• **Work to complete**:
Reproduce the rows below, from the line containing "Where should I click to: Click the toilet" up to and including the line containing "Action: [x=110, y=248]". Leave the pictures out of the copy.

## start Information provided

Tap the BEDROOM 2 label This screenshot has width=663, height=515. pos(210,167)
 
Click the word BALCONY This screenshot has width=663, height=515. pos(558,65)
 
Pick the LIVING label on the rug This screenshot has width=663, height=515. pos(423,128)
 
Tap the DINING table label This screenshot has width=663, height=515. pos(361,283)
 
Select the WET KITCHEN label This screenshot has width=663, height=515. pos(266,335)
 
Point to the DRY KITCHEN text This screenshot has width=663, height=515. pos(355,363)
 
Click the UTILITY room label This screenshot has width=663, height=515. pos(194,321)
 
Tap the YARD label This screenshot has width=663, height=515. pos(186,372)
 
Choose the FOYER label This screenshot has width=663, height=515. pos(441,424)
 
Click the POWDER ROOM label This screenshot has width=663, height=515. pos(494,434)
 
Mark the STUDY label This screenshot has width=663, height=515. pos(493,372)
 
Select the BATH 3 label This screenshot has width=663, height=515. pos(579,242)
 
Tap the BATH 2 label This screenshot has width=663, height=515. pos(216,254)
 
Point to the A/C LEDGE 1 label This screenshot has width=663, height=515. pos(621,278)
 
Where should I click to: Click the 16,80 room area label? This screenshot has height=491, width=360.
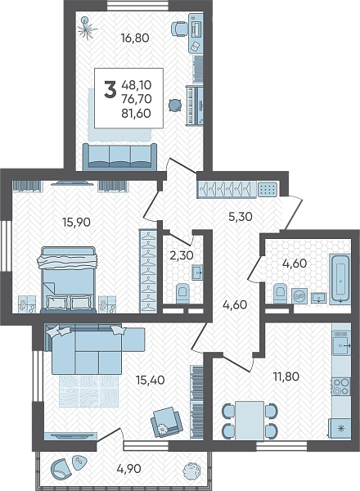tap(135, 38)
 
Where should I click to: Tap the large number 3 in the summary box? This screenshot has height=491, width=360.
tap(110, 89)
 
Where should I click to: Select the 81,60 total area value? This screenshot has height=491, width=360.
tap(137, 113)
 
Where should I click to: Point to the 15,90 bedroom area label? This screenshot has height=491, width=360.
tap(76, 222)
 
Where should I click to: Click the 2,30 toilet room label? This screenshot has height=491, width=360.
tap(182, 255)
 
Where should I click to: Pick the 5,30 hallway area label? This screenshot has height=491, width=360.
tap(241, 216)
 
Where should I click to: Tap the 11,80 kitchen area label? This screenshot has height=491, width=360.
tap(286, 376)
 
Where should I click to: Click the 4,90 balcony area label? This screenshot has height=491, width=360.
tap(128, 469)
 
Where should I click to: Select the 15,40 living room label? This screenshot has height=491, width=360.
tap(151, 380)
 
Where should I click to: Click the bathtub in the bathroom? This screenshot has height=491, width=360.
tap(340, 279)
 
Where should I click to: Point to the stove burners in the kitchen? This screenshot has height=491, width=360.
tap(341, 386)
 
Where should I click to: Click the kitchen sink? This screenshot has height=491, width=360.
tap(341, 345)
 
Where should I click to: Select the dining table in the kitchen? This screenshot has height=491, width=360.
tap(250, 421)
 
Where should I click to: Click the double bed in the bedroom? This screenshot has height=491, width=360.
tap(68, 280)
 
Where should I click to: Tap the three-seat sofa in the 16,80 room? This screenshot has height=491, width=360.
tap(120, 156)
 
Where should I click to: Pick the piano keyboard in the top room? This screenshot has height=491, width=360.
tap(194, 105)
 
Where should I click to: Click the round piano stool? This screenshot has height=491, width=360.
tap(174, 105)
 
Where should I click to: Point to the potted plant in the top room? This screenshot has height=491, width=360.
tap(87, 28)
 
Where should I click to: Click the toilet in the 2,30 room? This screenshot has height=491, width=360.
tap(182, 294)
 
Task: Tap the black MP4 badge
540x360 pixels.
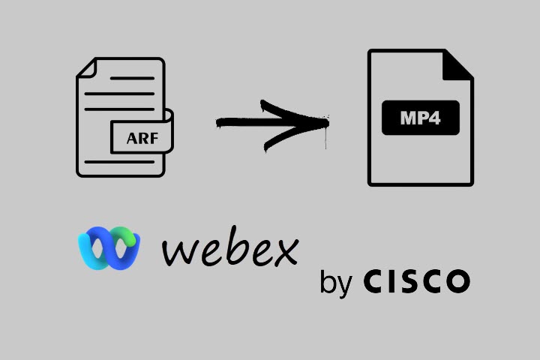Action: [x=420, y=118]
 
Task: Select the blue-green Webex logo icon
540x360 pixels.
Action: [x=110, y=248]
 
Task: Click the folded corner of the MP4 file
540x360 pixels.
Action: [x=458, y=64]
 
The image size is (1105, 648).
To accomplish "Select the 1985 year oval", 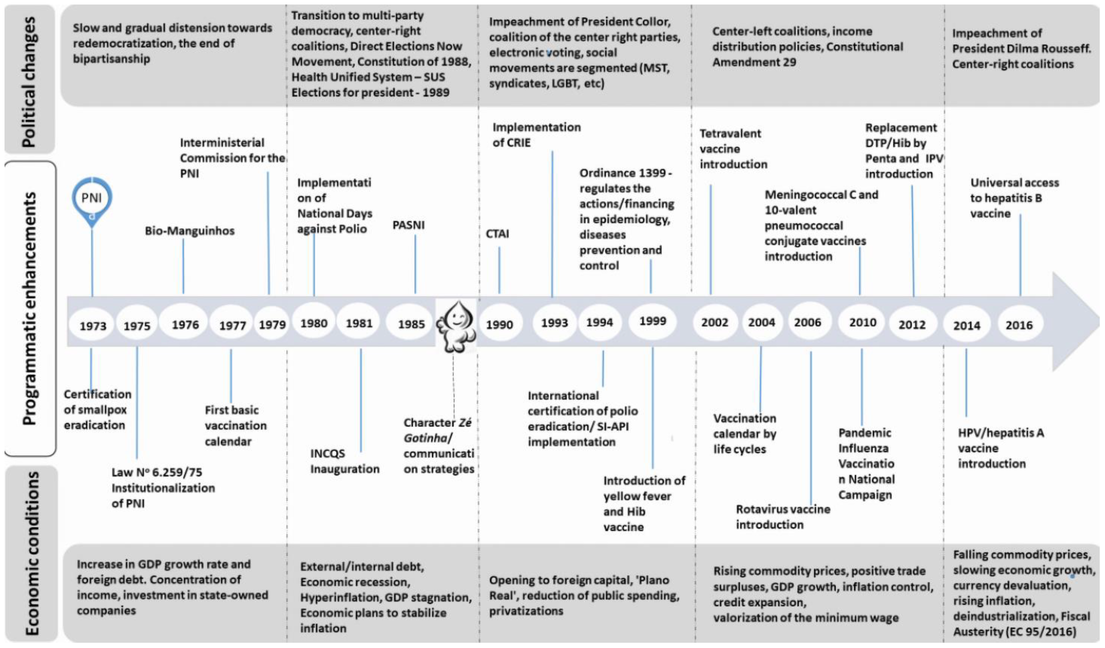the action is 411,324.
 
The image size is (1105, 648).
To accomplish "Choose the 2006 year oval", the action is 807,322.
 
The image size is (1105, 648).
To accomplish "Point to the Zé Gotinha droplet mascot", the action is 456,326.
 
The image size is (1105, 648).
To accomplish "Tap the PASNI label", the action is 408,225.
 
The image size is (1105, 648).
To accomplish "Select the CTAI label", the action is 497,234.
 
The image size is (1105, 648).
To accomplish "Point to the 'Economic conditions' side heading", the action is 32,553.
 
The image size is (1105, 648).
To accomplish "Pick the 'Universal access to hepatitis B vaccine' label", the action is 1014,198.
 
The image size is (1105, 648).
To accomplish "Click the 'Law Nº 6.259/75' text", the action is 156,472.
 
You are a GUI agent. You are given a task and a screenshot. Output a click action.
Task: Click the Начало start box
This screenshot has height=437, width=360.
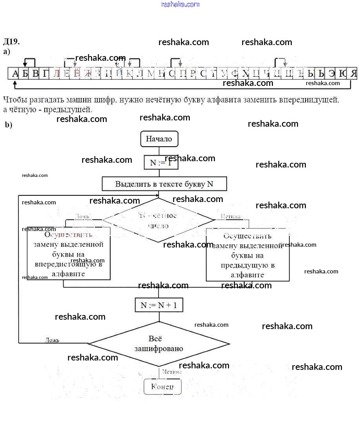pyautogui.click(x=159, y=139)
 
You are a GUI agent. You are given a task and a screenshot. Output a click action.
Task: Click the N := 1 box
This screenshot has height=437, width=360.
pyautogui.click(x=161, y=162)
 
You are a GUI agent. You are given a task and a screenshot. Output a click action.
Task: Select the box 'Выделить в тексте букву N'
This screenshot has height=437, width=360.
pyautogui.click(x=164, y=184)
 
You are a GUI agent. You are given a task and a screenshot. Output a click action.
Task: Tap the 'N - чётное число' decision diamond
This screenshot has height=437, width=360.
pyautogui.click(x=158, y=220)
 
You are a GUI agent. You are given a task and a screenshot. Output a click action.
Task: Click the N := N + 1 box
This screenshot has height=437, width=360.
pyautogui.click(x=159, y=305)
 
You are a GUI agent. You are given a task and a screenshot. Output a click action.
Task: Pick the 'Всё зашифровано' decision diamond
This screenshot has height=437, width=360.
pyautogui.click(x=159, y=344)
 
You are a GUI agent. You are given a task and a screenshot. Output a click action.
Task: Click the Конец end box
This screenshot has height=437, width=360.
pyautogui.click(x=162, y=387)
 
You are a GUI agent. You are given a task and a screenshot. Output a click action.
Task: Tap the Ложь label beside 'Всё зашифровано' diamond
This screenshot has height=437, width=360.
pyautogui.click(x=52, y=340)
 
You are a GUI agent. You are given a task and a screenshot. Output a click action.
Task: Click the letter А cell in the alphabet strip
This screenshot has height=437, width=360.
pyautogui.click(x=15, y=73)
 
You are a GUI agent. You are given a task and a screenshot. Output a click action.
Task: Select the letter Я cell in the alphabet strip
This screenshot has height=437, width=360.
pyautogui.click(x=353, y=73)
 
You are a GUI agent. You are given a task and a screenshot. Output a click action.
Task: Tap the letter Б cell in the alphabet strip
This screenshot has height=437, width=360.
pyautogui.click(x=25, y=73)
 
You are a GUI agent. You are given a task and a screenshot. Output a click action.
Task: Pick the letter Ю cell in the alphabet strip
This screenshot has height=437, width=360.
pyautogui.click(x=342, y=73)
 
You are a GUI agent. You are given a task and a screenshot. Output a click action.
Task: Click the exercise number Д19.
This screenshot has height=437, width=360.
pyautogui.click(x=11, y=42)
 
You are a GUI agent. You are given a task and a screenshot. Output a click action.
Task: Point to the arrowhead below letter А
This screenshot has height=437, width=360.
pyautogui.click(x=15, y=82)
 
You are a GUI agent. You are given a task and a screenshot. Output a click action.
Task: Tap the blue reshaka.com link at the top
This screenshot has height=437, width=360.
pyautogui.click(x=180, y=4)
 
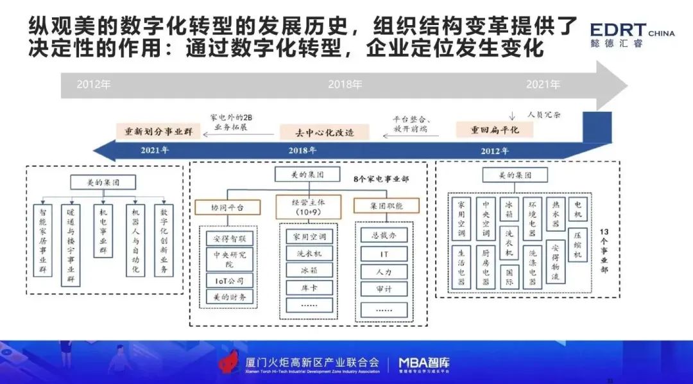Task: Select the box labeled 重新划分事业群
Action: [158, 132]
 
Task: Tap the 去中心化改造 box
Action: [316, 133]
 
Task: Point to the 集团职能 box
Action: [386, 206]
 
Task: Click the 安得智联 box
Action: [230, 239]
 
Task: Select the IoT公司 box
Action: [230, 281]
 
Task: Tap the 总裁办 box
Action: [384, 235]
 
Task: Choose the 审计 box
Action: [384, 290]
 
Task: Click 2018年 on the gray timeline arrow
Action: [345, 84]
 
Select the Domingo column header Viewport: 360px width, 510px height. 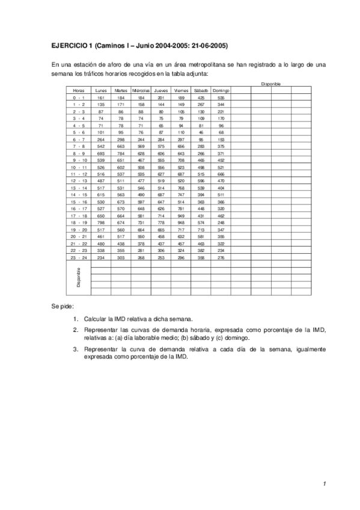[221, 90]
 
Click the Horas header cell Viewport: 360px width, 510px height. [79, 90]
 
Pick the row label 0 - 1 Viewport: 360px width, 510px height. [79, 97]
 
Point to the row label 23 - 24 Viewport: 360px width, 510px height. [79, 258]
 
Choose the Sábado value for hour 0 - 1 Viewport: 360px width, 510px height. [201, 97]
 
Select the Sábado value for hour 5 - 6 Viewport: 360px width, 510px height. [201, 132]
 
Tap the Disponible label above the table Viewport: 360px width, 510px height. [270, 84]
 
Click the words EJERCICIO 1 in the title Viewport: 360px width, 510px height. [70, 45]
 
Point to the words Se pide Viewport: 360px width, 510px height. [62, 306]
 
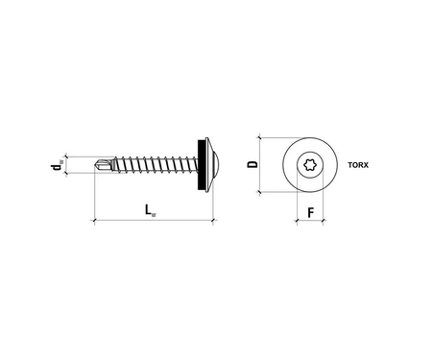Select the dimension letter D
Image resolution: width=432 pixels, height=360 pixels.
point(252,164)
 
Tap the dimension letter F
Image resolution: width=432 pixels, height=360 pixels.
point(310,211)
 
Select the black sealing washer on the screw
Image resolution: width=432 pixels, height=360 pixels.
point(203,164)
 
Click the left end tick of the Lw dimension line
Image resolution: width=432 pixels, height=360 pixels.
point(94,221)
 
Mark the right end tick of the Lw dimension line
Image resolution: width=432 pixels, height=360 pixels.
point(212,221)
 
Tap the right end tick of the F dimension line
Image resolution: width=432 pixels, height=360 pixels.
point(323,222)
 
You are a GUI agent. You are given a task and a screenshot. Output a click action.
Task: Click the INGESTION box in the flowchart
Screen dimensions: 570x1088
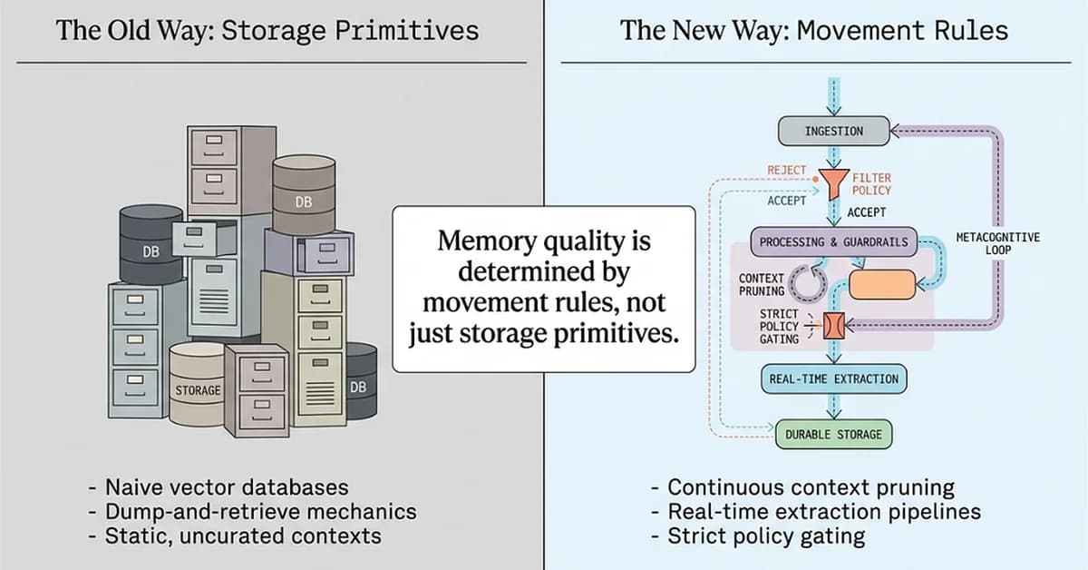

## end Information provided

• **Answer in full**:
Where should I click to: Click the toilet in the 2,30 room? This screenshot has height=491, width=360.
tap(182, 294)
 
Task: Tap the black MP4 badge
540x360 pixels.
Action: [x=420, y=118]
 
Task: Select the blue-green Webex logo icon
540x360 pixels.
Action: [x=110, y=248]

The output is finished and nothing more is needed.